_RAW DATA:_
* * * * * * *
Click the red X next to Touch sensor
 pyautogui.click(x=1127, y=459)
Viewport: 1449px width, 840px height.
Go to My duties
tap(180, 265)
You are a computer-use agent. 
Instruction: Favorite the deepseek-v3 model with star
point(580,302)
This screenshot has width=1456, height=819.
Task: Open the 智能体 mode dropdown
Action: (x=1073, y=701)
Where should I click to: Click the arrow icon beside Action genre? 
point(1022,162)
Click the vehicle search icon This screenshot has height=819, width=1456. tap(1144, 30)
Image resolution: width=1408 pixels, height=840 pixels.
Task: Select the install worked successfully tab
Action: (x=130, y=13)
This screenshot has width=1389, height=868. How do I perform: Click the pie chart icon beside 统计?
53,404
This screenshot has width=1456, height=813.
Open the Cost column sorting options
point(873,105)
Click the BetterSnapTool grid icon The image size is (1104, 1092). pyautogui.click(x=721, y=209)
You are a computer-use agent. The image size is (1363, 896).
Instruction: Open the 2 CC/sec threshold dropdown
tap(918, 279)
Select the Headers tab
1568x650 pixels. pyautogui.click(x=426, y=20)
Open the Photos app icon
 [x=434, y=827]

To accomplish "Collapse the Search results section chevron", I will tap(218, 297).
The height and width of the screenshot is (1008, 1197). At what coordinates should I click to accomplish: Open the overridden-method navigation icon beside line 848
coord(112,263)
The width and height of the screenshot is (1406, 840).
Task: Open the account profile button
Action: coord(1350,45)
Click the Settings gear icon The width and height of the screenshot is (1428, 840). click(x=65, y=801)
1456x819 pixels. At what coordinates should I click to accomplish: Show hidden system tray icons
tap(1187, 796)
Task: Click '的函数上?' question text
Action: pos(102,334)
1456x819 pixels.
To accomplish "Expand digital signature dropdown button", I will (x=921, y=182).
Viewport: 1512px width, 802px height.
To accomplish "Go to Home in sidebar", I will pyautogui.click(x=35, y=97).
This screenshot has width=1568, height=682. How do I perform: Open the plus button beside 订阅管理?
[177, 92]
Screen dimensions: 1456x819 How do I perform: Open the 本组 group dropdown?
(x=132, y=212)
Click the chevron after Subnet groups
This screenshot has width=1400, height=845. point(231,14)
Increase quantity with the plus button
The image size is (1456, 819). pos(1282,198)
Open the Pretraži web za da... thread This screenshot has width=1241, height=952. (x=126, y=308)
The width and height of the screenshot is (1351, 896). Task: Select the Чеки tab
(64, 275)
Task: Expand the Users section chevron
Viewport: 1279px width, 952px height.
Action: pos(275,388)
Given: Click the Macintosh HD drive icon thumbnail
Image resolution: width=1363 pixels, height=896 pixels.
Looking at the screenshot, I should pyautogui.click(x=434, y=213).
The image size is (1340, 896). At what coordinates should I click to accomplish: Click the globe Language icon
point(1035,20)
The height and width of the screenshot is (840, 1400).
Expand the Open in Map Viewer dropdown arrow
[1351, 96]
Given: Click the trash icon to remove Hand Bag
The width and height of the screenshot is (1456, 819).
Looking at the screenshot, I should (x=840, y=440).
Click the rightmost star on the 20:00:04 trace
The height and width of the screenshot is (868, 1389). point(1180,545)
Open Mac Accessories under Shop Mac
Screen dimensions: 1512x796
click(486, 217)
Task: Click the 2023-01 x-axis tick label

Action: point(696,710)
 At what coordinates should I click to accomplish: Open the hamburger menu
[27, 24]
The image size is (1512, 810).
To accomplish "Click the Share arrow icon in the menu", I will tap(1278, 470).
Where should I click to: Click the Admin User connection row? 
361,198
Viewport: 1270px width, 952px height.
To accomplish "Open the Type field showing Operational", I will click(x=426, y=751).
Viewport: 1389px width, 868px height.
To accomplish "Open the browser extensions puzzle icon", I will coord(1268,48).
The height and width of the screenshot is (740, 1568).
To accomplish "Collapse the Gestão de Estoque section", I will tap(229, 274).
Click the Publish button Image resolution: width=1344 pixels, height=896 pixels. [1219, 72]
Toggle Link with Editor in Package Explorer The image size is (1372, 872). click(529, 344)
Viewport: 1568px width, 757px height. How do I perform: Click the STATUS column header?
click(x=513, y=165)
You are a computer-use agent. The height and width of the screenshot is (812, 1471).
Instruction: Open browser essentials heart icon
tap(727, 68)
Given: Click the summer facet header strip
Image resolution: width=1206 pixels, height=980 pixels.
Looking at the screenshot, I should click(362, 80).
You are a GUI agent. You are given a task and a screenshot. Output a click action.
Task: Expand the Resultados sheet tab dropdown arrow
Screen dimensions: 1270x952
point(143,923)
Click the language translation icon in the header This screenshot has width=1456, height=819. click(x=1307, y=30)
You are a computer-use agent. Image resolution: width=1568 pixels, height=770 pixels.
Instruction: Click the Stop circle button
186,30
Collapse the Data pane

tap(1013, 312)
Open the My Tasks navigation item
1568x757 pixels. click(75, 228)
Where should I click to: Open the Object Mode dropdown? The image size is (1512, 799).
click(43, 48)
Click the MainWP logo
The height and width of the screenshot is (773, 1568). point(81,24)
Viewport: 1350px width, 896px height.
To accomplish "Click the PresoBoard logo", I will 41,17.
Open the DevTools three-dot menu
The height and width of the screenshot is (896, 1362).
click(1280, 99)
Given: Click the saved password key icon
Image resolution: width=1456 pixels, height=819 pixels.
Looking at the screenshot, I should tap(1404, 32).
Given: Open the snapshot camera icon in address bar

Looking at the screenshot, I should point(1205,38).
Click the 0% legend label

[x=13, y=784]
* * * * * * *
_PROBLEM REQUIREMENTS:_
A verbatim copy of all the records is required. Write it out in full.

_SOLUTION TO THIS EXERCISE:_
Click the red X next to Touch sensor
 pyautogui.click(x=1127, y=459)
Viewport: 1449px width, 840px height.
Go to My duties
tap(180, 265)
You are a computer-use agent. 
Instruction: Favorite the deepseek-v3 model with star
point(580,302)
This screenshot has width=1456, height=819.
Task: Open the 智能体 mode dropdown
Action: (x=1073, y=701)
Where should I click to: Click the arrow icon beside Action genre? 
point(1022,162)
Click the vehicle search icon This screenshot has height=819, width=1456. tap(1144, 30)
Image resolution: width=1408 pixels, height=840 pixels.
Task: Select the install worked successfully tab
Action: (x=130, y=13)
This screenshot has width=1389, height=868. How do I perform: Click the pie chart icon beside 统计?
53,404
This screenshot has width=1456, height=813.
Open the Cost column sorting options
point(873,105)
Click the BetterSnapTool grid icon The image size is (1104, 1092). pyautogui.click(x=721, y=209)
You are a computer-use agent. The image size is (1363, 896).
Instruction: Open the 2 CC/sec threshold dropdown
tap(918, 279)
Select the Headers tab
1568x650 pixels. pyautogui.click(x=426, y=20)
Open the Photos app icon
 [x=434, y=827]

To accomplish "Collapse the Search results section chevron", I will tap(218, 297).
The height and width of the screenshot is (1008, 1197). At what coordinates should I click to accomplish: Open the overridden-method navigation icon beside line 848
coord(112,263)
The width and height of the screenshot is (1406, 840).
Task: Open the account profile button
Action: coord(1350,45)
Click the Settings gear icon The width and height of the screenshot is (1428, 840). click(x=65, y=801)
1456x819 pixels. At what coordinates should I click to accomplish: Show hidden system tray icons
tap(1187, 796)
Task: Click '的函数上?' question text
Action: pos(102,334)
1456x819 pixels.
To accomplish "Expand digital signature dropdown button", I will (x=921, y=182).
Viewport: 1512px width, 802px height.
To accomplish "Go to Home in sidebar", I will pyautogui.click(x=35, y=97).
This screenshot has width=1568, height=682. How do I perform: Open the plus button beside 订阅管理?
[177, 92]
Screen dimensions: 1456x819 How do I perform: Open the 本组 group dropdown?
(x=132, y=212)
Click the chevron after Subnet groups
This screenshot has width=1400, height=845. point(231,14)
Increase quantity with the plus button
The image size is (1456, 819). pos(1282,198)
Open the Pretraži web za da... thread This screenshot has width=1241, height=952. (x=126, y=308)
The width and height of the screenshot is (1351, 896). Task: Select the Чеки tab
(64, 275)
Task: Expand the Users section chevron
Viewport: 1279px width, 952px height.
Action: pos(275,388)
Given: Click the Macintosh HD drive icon thumbnail
Image resolution: width=1363 pixels, height=896 pixels.
Looking at the screenshot, I should pyautogui.click(x=434, y=213).
The image size is (1340, 896). At what coordinates should I click to accomplish: Click the globe Language icon
point(1035,20)
The height and width of the screenshot is (840, 1400).
Expand the Open in Map Viewer dropdown arrow
[1351, 96]
Given: Click the trash icon to remove Hand Bag
The width and height of the screenshot is (1456, 819).
Looking at the screenshot, I should (x=840, y=440).
Click the rightmost star on the 20:00:04 trace
The height and width of the screenshot is (868, 1389). point(1180,545)
Open Mac Accessories under Shop Mac
Screen dimensions: 1512x796
click(486, 217)
Task: Click the 2023-01 x-axis tick label

Action: point(696,710)
 At what coordinates should I click to accomplish: Open the hamburger menu
[27, 24]
The image size is (1512, 810).
To accomplish "Click the Share arrow icon in the menu", I will tap(1278, 470).
Where should I click to: Click the Admin User connection row? 
361,198
Viewport: 1270px width, 952px height.
To accomplish "Open the Type field showing Operational", I will click(x=426, y=751).
Viewport: 1389px width, 868px height.
To accomplish "Open the browser extensions puzzle icon", I will coord(1268,48).
The height and width of the screenshot is (740, 1568).
To accomplish "Collapse the Gestão de Estoque section", I will tap(229, 274).
Click the Publish button Image resolution: width=1344 pixels, height=896 pixels. [1219, 72]
Toggle Link with Editor in Package Explorer The image size is (1372, 872). click(529, 344)
Viewport: 1568px width, 757px height. How do I perform: Click the STATUS column header?
click(x=513, y=165)
You are a computer-use agent. The height and width of the screenshot is (812, 1471).
Instruction: Open browser essentials heart icon
tap(727, 68)
Given: Click the summer facet header strip
Image resolution: width=1206 pixels, height=980 pixels.
Looking at the screenshot, I should click(362, 80).
You are a GUI agent. You are given a task and a screenshot. Output a click action.
Task: Expand the Resultados sheet tab dropdown arrow
Screen dimensions: 1270x952
point(143,923)
Click the language translation icon in the header This screenshot has width=1456, height=819. click(x=1307, y=30)
You are a computer-use agent. Image resolution: width=1568 pixels, height=770 pixels.
Instruction: Click the Stop circle button
186,30
Collapse the Data pane

tap(1013, 312)
Open the My Tasks navigation item
1568x757 pixels. click(75, 228)
Where should I click to: Open the Object Mode dropdown? The image size is (1512, 799).
click(43, 48)
Click the MainWP logo
The height and width of the screenshot is (773, 1568). point(81,24)
Viewport: 1350px width, 896px height.
To accomplish "Click the PresoBoard logo", I will 41,17.
Open the DevTools three-dot menu
The height and width of the screenshot is (896, 1362).
click(1280, 99)
Given: Click the saved password key icon
Image resolution: width=1456 pixels, height=819 pixels.
Looking at the screenshot, I should tap(1404, 32).
Given: Open the snapshot camera icon in address bar

Looking at the screenshot, I should point(1205,38).
Click the 0% legend label

[x=13, y=784]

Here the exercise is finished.